I began to see my diagnosis as a tool that enabled me to devise new coping strategies. It also opened up a new network around the conversation on autism in the workplace, and I’m enjoying helping others become more effective in their roles. There are innate skills too that I get from autism – a strong compass, a black and white view of the world and what’s right and wrong. As a project manager, I’m usually the person who speaks up in debates, cutting through the noise about the best thing to do. Often people want things done a certain way to benefit themselves or their teams; I have a clear view of the bigger picture.
Lockdown during Covid-19 has been tough. I’d presumed I’d enjoy working without the background noise of the office. But when neither I nor my partner is on the phone, I find the quiet unnerving. I’ve become so adept at filtering out noise, it’s almost as though the part of my brain that was using all its energy on that is now going idle. I’ve found myself switching on the radio or having a podcast on in the background, which is very alien to me.
My brain is normally so partitioned: get up, commute, focus, return home, relax. While some people are struggling to switch off from work while working at home, I’m having the opposite problem – struggling to get going in the mornings, to start the day without the usual process of driving to the office. That said, transitioning back to the office will be challenging. I went for a walk and a chat with a friend and came home exhausted – I worry I’ve reduced my tolerance to socialising. And of course, there’ll be the air conditioning, which always annoys me. With autism, there’s always something I haven’t thought of that catches me out.

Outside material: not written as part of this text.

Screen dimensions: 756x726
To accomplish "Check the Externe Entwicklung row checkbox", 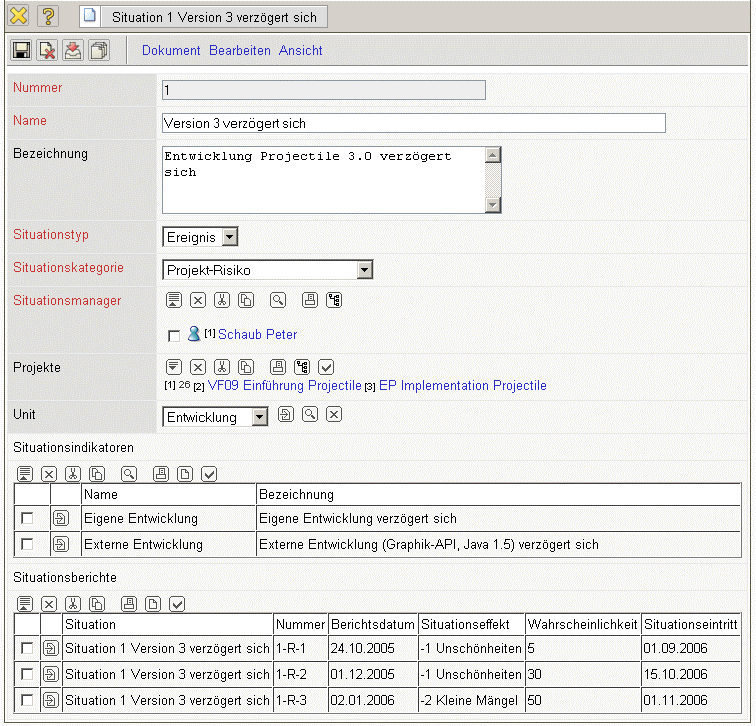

What I’d say to my colleagues is that if you’re wondering if I really understood what you just said to me, the chances are I probably didn’t. On instant messenger in particular, people are quite casual in how they talk. I’ve had instances of someone sending a vague instruction and I’ve followed up with a barrage of questions. I need people to say what they mean and mean what they say. I don’t understand subtlety, and if someone asks for something in a joking way, I’m often left scratching my heading, wondering if they’re having a laugh with me.
If you’re waiting on a diagnosis or struggling with one, I’d say this: Never think of autism as a label, a disability or limitation. Learn as much as you can and never be afraid to ask for help. If you’re struggling with instructions, it’s ok to say, “I’m autistic; I don’t understand – you need to be clearer.”